While the Torah contains many flawed characters, it is balanced by commandments to love thy neighbor, to not put a stumbling block before them, to give the strangers who dwell among us the same rights and responsibilities that we as Jews are blessed to have.  And, while the Torah asks us to pursue justice, it is clear that justice must be balanced with Chesed– with compassion.

Each New Year, we are reminded to do teshuvah, to right our wrongs, to renew and recommit.  On Rosh Hashana, we acknowledge G-D as the Creator, our Avinu Malkeinu who gave us free will and has set before us a path of righteousness and love, and accepts our sincere prayers. During this holy time of the year, we are asked to travel on a road to spirituality. But the road we take is the life we make, for ourselves and for others.  And just like road signs that remind us of the speed limit or to ‘buckle up’, it is imperative that we remind ourselves that we were once strangers in Egypt.  We were once Hagars, feared and marginalized almost to the point of extinction. And if you don’t believe that, you haven’t studied Jewish history in Europe

In the totality of Judaism, the most common road sign on the roadmap of our lives, is not to make everyone else feel ‘Other’. Instead, we must engage the humanity within them – to see everyone as a whole person, to love them and to uplift them.

In a year marked with much antisemitism and violence against Jews, we know what it is like to be the other. We live it every day.  And for those of you who are like me, the son of immigrants coming to this country to seek asylum and to be part of this great country, we cannot fall into the narrative of shunning those who are not like us.  We must speak out for the powerless, advocate for the needy, protect those who cannot protect themselves, and remember that while each of us may be on separate paths, we all share the road at some point in our lives.  As we sojourn along our path, G-D urges us not to look inward but to look outward and upward!

The Yeshiva boys of my youth were cruel, yes.  But they were just boys and that was many, many years ago.  Perhaps it is they who were strangers in my midst, and not the other way around. My life’s journey has taught me this  and many other things.

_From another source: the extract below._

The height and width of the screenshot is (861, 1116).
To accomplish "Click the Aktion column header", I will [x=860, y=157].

 This New year of 5786, I ask you to follow me on the path of radical compassion for the stranger.  Let us rewrite the Hagar story of today- not as Sarahs, but as Naomis.  Let us open our hearts and the road ahead and make room for the other.  It was Rabbi Hillel who said: “If I am only for myself, what am I?”  

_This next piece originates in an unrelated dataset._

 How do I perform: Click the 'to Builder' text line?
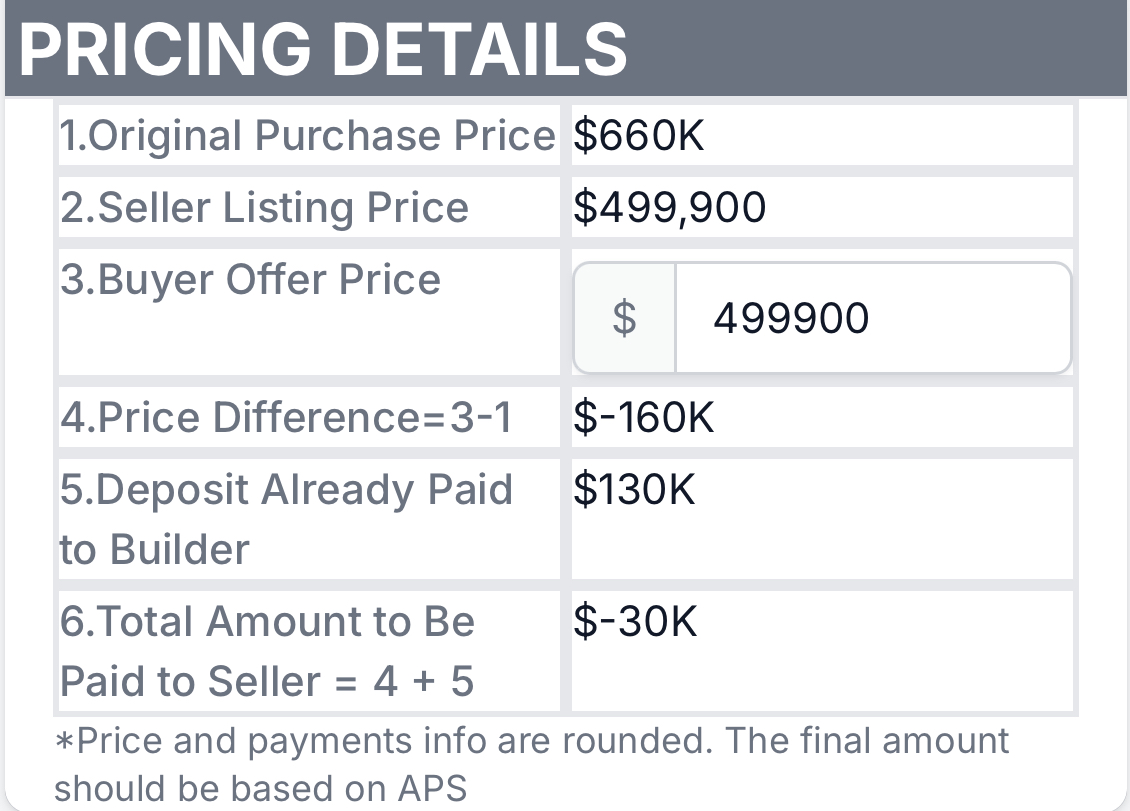tap(154, 549)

As Psalm 27 says, “Kavei et-Adonai chazak v’ameitz–  Have hope in G_D; be strong and take courage.

 It is my hope for this country, the country that I love so much, to heed the words of Dr. Martin Luther King: “The question is not, ‘If I stop to help this man in need, what will happen to me?’ Rather we should say “If I do not stop to help this man, what will happen to him?”

Shana Tova Tikateivu Umetukah. May you be written in the Book of Life for sweetness and peace, and may the path you take be as meaningful as the destination you stake.